On Sat, May 18, 2024 at 11:46 AM David Wei dw@davidwei.uk wrote:
On 2024-05-10 16:21, Mina Almasry wrote:
+void net_devmem_unbind_dmabuf(struct net_devmem_dmabuf_binding *binding) +{
struct netdev_rx_queue *rxq;
unsigned long xa_idx;
unsigned int rxq_idx;
if (!binding)
return;
if (binding->list.next)
list_del(&binding->list);
xa_for_each(&binding->bound_rxq_list, xa_idx, rxq) {
if (rxq->mp_params.mp_priv == binding) {
/* We hold the rtnl_lock while binding/unbinding
* dma-buf, so we can't race with another thread that
* is also modifying this value. However, the page_pool
* may read this config while it's creating its
* rx-queues. WRITE_ONCE() here to match the
* READ_ONCE() in the page_pool.
*/
WRITE_ONCE(rxq->mp_params.mp_ops, NULL);
WRITE_ONCE(rxq->mp_params.mp_priv, NULL);
rxq_idx = get_netdev_rx_queue_index(rxq);
netdev_rx_queue_restart(binding->dev, rxq_idx);
What if netdev_rx_queue_restart() fails? Depending on where it failed, a queue might still be filled from struct net_devmem_dmabuf_binding. This is one downside of the current situation with netdev_rx_queue_restart() needing to do allocations each time.
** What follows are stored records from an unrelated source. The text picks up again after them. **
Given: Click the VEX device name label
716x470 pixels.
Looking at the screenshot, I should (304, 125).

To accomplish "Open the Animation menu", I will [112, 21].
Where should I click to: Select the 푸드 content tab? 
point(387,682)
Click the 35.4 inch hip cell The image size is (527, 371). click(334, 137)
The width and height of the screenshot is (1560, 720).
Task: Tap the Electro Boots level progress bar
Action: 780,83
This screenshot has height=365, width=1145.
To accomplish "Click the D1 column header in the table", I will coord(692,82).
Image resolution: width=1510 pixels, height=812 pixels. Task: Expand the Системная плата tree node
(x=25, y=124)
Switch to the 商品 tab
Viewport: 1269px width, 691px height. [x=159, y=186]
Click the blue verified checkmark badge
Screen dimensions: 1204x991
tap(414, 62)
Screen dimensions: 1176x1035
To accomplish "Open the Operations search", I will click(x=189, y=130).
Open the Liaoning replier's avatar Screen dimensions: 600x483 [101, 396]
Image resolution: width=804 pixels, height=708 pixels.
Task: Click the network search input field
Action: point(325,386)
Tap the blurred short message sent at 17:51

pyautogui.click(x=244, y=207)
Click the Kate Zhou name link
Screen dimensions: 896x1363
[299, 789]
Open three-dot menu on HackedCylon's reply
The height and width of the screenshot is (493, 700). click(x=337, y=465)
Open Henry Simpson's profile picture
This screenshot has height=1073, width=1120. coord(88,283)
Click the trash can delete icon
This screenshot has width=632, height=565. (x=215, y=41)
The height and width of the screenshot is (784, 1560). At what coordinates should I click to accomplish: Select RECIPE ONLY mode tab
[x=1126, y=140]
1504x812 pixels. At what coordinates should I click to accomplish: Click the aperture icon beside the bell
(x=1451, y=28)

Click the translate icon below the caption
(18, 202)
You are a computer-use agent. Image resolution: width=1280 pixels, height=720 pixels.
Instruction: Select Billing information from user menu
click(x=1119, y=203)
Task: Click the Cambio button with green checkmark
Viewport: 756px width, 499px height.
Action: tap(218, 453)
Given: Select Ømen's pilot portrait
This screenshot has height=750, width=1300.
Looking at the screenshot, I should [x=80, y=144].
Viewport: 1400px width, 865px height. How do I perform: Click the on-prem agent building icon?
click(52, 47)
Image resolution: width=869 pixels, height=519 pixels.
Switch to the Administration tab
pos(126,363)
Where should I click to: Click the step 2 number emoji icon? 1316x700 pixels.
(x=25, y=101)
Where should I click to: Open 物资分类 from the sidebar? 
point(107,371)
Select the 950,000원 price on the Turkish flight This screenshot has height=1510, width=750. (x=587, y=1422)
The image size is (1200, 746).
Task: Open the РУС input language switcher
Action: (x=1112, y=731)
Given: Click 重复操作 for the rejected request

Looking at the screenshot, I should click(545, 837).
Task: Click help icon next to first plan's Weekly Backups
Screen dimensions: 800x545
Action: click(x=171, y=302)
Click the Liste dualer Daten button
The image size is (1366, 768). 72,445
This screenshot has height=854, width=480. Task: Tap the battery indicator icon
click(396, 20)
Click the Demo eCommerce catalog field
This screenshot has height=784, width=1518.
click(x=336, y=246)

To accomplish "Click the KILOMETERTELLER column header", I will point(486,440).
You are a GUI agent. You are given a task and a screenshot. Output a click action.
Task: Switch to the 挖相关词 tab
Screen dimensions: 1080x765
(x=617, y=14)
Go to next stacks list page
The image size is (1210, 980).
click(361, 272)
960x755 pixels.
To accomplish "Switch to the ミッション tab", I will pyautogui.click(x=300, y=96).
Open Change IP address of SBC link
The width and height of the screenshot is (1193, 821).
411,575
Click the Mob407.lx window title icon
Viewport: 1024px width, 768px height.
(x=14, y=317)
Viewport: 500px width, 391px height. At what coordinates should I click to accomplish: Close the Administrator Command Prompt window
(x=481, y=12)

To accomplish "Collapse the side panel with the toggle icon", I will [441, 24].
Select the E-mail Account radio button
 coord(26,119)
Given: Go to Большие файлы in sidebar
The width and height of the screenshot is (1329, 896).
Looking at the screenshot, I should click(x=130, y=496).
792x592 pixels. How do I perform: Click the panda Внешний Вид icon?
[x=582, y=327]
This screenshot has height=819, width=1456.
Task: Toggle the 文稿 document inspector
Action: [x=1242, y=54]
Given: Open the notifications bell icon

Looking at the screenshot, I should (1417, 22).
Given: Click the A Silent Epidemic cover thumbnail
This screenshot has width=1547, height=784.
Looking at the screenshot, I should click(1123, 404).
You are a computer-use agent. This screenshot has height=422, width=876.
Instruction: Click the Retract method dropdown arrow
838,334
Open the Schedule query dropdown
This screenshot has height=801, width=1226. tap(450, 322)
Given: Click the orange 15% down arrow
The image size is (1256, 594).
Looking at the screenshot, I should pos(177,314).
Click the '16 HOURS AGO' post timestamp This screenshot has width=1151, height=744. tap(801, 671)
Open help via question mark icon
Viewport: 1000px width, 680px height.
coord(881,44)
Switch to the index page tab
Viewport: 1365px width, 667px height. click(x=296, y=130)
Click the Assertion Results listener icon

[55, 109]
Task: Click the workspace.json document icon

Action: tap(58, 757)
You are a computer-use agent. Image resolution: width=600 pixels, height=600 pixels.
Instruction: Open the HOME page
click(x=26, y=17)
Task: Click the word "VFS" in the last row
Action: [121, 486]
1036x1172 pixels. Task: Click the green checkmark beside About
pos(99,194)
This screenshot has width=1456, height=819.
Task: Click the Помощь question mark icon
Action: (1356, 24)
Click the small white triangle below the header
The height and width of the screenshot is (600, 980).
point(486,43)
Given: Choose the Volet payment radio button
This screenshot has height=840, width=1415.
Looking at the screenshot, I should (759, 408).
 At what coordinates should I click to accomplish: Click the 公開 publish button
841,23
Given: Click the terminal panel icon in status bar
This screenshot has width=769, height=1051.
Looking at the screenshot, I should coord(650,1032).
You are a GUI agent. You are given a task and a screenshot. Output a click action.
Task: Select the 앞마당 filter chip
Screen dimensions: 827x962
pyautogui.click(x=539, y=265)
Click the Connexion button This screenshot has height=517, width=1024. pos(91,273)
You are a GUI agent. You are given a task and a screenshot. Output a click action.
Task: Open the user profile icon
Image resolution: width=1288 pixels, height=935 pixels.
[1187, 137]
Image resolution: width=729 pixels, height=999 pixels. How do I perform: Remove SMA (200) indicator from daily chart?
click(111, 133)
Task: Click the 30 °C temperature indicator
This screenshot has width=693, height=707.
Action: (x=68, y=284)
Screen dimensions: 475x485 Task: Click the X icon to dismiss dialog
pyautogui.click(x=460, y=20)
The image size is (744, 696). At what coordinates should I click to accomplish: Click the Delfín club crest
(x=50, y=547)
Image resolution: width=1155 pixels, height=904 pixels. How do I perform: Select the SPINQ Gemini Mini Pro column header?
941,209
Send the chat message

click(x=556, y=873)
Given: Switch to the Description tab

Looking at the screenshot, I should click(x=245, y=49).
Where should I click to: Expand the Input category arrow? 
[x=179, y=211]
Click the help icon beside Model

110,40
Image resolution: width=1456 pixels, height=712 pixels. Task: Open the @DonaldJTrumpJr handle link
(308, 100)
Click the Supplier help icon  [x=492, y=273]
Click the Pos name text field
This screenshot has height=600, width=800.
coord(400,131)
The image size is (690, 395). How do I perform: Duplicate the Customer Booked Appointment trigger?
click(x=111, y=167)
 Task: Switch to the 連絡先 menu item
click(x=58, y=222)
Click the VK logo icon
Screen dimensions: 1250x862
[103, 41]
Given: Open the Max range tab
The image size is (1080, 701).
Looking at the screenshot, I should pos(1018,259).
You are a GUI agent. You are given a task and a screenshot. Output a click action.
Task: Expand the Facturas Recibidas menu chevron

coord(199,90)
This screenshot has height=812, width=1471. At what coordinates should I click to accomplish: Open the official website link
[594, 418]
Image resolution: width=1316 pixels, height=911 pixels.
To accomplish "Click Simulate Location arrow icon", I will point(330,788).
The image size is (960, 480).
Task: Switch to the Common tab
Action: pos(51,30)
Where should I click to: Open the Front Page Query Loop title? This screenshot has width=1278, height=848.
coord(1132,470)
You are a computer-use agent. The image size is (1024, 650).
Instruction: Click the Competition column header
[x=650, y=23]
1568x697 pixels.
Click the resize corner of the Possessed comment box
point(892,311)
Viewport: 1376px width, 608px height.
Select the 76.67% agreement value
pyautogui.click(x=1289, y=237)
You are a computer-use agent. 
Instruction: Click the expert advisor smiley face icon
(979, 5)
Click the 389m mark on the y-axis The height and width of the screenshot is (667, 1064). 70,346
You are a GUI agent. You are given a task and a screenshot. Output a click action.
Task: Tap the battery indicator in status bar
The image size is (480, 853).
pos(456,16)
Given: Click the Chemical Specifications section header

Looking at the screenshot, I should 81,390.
Perhaps a full reset if individual queue restart fails?
Sorry for the late reply, I've been out on vacation for a few days and caught up to some other work.
Yes, netdev_rx_queue_restart() can fail, but I'm not sure how to recover. Full reset would be an option, but it may be way too big of a hammer to do a full reset on this failure. Also, last I discussed with Jakub, AFAIU, there is no way for core to reset the driver? I had suggested to Jakub to use ndo_stop/ndo_open to reset the driver on queue binding/unbinding, but he rejected that as it could cause the driver to fail to come back up, which would leave the machine stranded from the network. This is why we implemented the queue API, as a way to do the binding/unbinding without risking the machine stranding via a full reset. This is the previous convo from months back[1].
So, all in all, I don't see anything amazing we can do here to recover. How about just log? I will add a warning in the next iteration.
(I applied most of the rest of your suggestions btw).
[1] https://patchwork.kernel.org/project/netdevbpf/patch/20231106024413.2801438-...